### WHAT THE TASK REQUIRES
Beginning with the line containing "Open the @RyanBang mention in first tweet" and ending at the last line of the data, set down every line exactly, leaving out all pictures.

### DATASET RECORDS
Segment Open
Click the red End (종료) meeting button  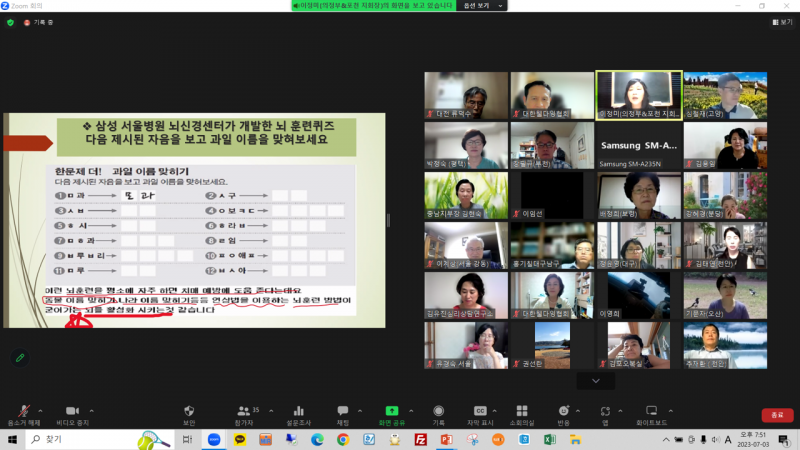(x=773, y=415)
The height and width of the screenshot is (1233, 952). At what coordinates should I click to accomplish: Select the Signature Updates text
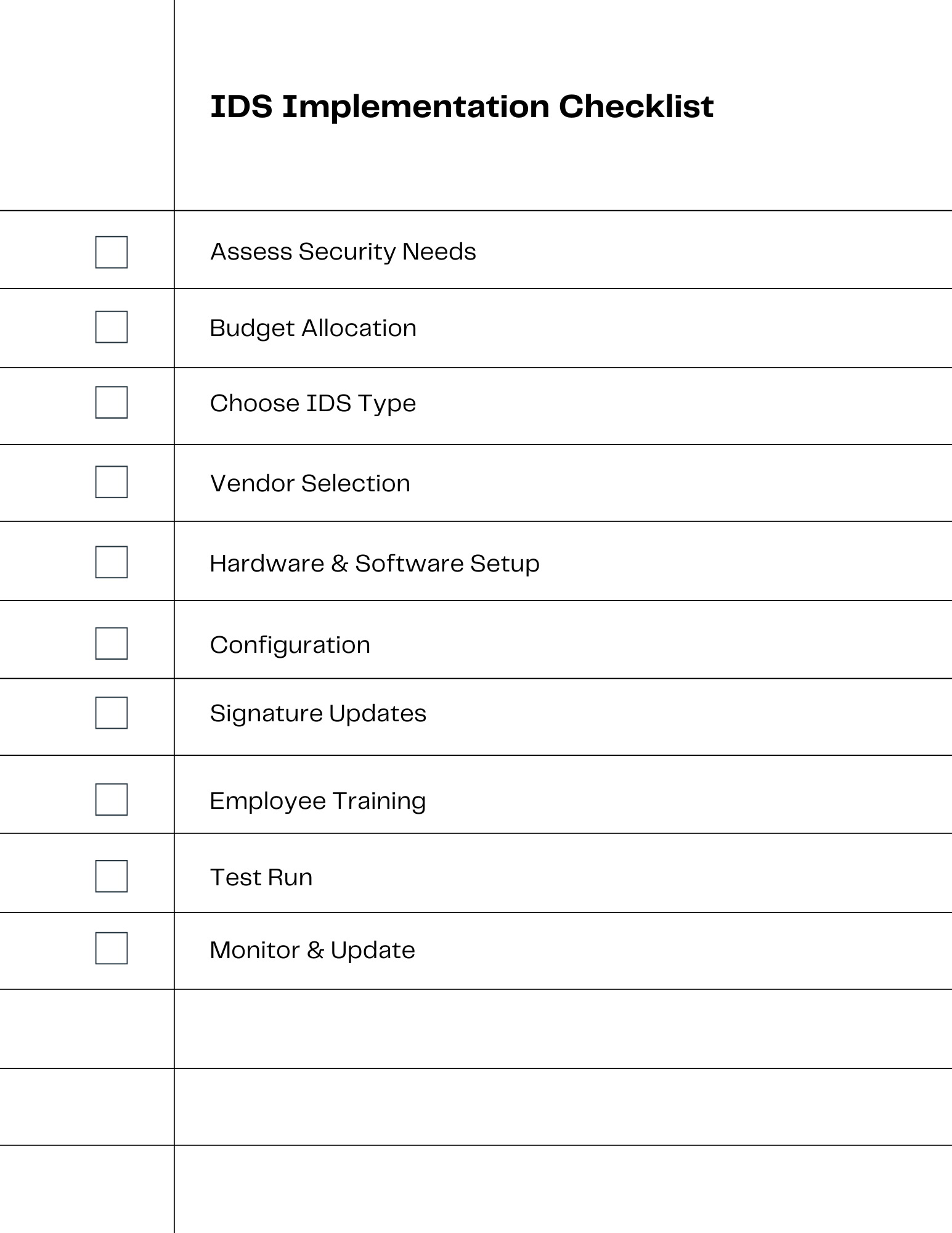pyautogui.click(x=318, y=714)
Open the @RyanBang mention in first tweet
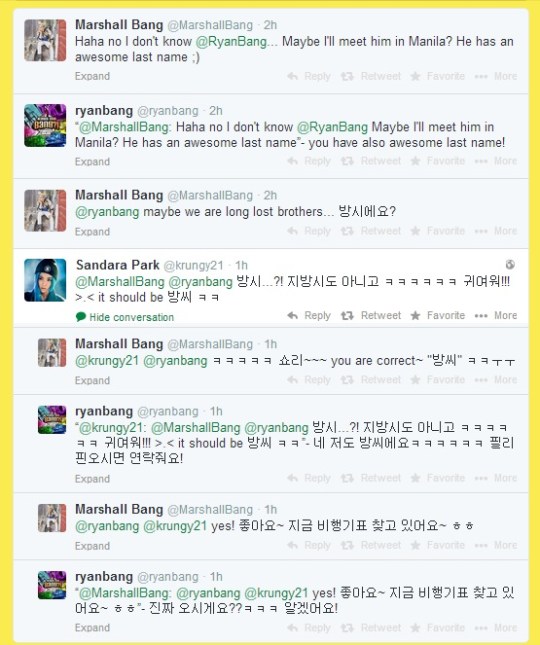Viewport: 540px width, 645px height. [231, 42]
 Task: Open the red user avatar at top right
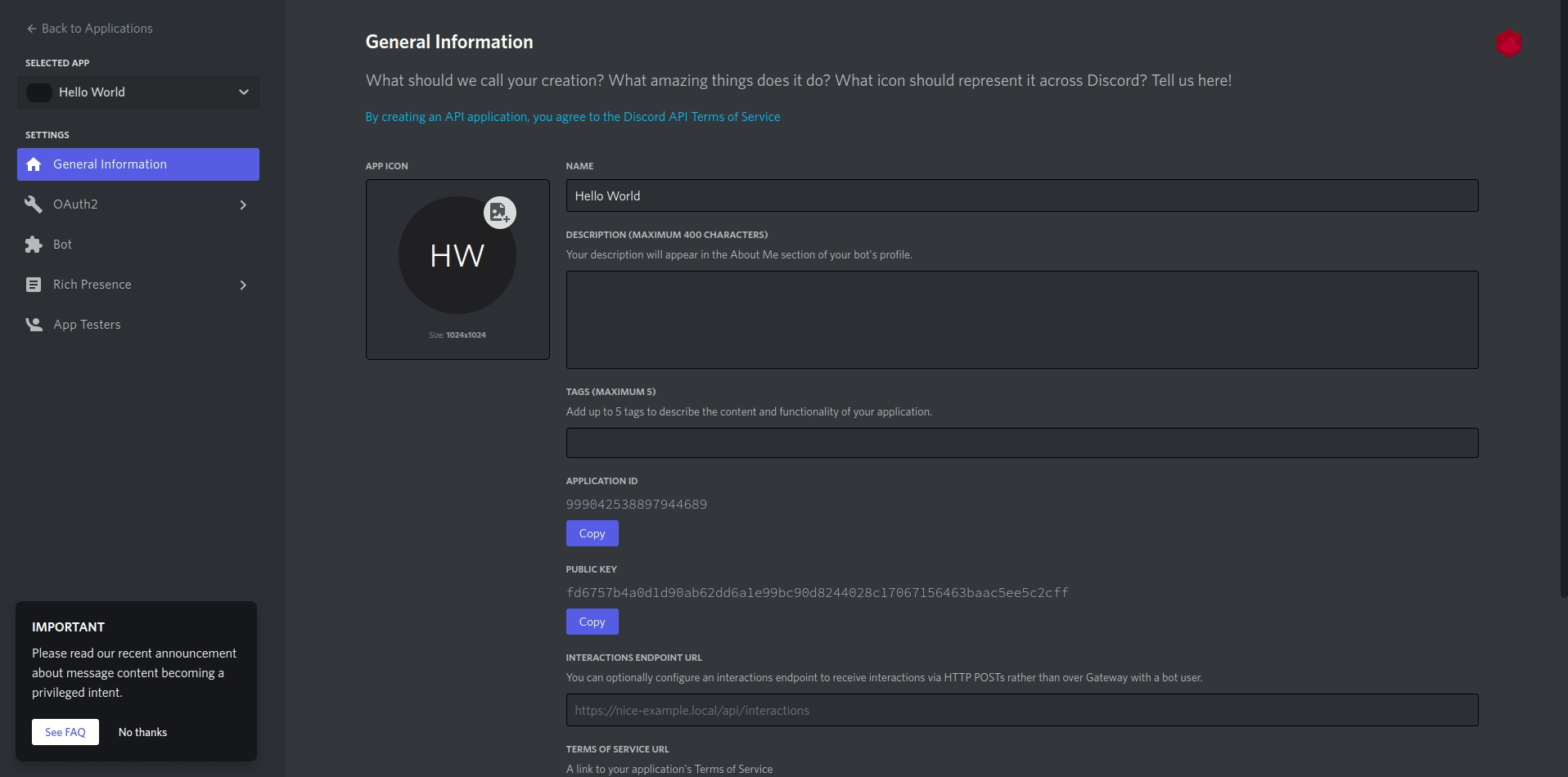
Segment Closed
### ANSWER SECTION
Open the @RyanBang mention in first tweet
Viewport: 540px width, 645px height. [231, 42]
 Task: Open the red user avatar at top right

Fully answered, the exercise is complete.